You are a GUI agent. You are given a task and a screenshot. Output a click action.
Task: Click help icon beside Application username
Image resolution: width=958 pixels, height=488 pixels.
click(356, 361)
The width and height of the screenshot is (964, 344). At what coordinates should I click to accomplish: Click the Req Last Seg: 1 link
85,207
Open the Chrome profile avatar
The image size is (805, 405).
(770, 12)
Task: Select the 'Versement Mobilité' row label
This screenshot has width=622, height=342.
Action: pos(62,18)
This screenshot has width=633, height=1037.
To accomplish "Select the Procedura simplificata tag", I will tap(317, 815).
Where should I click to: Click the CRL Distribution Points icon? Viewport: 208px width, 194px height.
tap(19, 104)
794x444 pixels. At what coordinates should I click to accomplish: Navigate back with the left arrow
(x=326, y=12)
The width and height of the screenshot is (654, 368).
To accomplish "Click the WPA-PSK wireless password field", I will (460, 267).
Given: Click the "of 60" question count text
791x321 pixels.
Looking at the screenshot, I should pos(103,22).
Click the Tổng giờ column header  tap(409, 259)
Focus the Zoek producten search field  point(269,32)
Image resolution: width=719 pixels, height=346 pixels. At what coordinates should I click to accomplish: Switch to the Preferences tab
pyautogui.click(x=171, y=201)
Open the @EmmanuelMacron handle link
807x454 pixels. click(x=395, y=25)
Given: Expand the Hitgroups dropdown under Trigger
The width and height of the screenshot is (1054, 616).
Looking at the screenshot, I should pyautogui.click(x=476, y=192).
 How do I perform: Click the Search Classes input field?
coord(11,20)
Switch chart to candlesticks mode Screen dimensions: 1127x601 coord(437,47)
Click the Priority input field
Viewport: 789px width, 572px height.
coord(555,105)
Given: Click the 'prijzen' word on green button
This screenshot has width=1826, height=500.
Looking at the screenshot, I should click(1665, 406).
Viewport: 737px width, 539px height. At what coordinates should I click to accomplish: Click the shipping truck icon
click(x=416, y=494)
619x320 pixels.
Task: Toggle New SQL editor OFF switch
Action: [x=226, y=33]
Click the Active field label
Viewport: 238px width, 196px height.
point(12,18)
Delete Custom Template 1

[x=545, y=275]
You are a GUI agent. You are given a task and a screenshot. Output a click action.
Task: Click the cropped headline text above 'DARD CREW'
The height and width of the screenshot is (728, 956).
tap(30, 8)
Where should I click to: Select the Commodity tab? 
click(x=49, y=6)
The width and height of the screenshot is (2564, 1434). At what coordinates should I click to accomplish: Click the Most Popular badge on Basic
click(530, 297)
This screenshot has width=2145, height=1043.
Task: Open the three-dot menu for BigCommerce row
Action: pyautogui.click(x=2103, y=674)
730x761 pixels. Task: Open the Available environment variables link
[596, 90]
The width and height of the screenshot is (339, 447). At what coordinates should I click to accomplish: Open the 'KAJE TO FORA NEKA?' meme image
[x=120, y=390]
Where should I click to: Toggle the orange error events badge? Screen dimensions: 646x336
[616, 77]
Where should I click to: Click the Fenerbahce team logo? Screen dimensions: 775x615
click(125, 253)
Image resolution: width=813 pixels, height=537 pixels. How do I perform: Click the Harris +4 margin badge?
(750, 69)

□ □ □ □ □ □ □

• [Your instructions]
Copy the material above word for word, from the line that contains "The width and height of the screenshot is (2564, 1434)." through the end.

• [Written response]
The width and height of the screenshot is (2564, 1434). At what coordinates should I click to accomplish: Click the Most Popular badge on Basic
click(530, 297)
This screenshot has width=2145, height=1043.
Task: Open the three-dot menu for BigCommerce row
Action: pyautogui.click(x=2103, y=674)
730x761 pixels. Task: Open the Available environment variables link
[596, 90]
The width and height of the screenshot is (339, 447). At what coordinates should I click to accomplish: Open the 'KAJE TO FORA NEKA?' meme image
[x=120, y=390]
Where should I click to: Toggle the orange error events badge? Screen dimensions: 646x336
[616, 77]
Where should I click to: Click the Fenerbahce team logo? Screen dimensions: 775x615
click(125, 253)
Image resolution: width=813 pixels, height=537 pixels. How do I perform: Click the Harris +4 margin badge?
(750, 69)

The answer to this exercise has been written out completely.